* **Source passage**
Happy to see them I take it Seabs :lol


----------



## Baldwin. (Nov 5, 2006)

:lmao @ Boris


----------



## united_07 (May 18, 2008)

Boris :lmao


----------



## 5th-Horseman (Apr 12, 2011)

LOOK AT BORIS GO!!!


----------



## Victarion (Sep 8, 2007)

closing ceremony has been saved. this is awesome.


----------



## Green Light (Sep 17, 2011)

WONDERWALL!


----------



## united_07 (May 18, 2008)

fuckin hell liam, probably should have gone with the miming route


----------



## 5th-Horseman (Apr 12, 2011)

Never been thankful to see one of the Gallagher brothers until now.


----------



## DocBlue (Jul 30, 2011)

I love Boris. Emma Bunton is still fit...


----------



## Seb (Jun 13, 2007)

WE WANT NOEL

Liam sounds like he's got a blocked nose :lmao


----------



## 5th-Horseman (Apr 12, 2011)

Seb said:


> WE WANT NOEL
> 
> Liam sounds like he's got a blocked nose :lmao




He always has sounded like he has had hotdogs up his nose, today is awful though.


----------



## Green Light (Sep 17, 2011)

Ceremony needs more Bittersweet Symphony

I always used to think he was singing "you're gonna be the one at sainsbury's"


----------



## 5th-Horseman (Apr 12, 2011)

* **Data excerpts**
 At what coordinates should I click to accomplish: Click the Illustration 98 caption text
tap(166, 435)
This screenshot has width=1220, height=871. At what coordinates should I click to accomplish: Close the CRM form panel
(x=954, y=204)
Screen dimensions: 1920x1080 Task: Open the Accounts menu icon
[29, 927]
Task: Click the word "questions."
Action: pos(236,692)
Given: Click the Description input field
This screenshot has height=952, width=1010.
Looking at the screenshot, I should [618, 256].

* **What you should do**
In the forum thread about the closing ceremony, what does Seb say Liam sounds like? Please answer in one sentence.

* **Exercise response**
Seb says Liam sounds like he's got a blocked nose.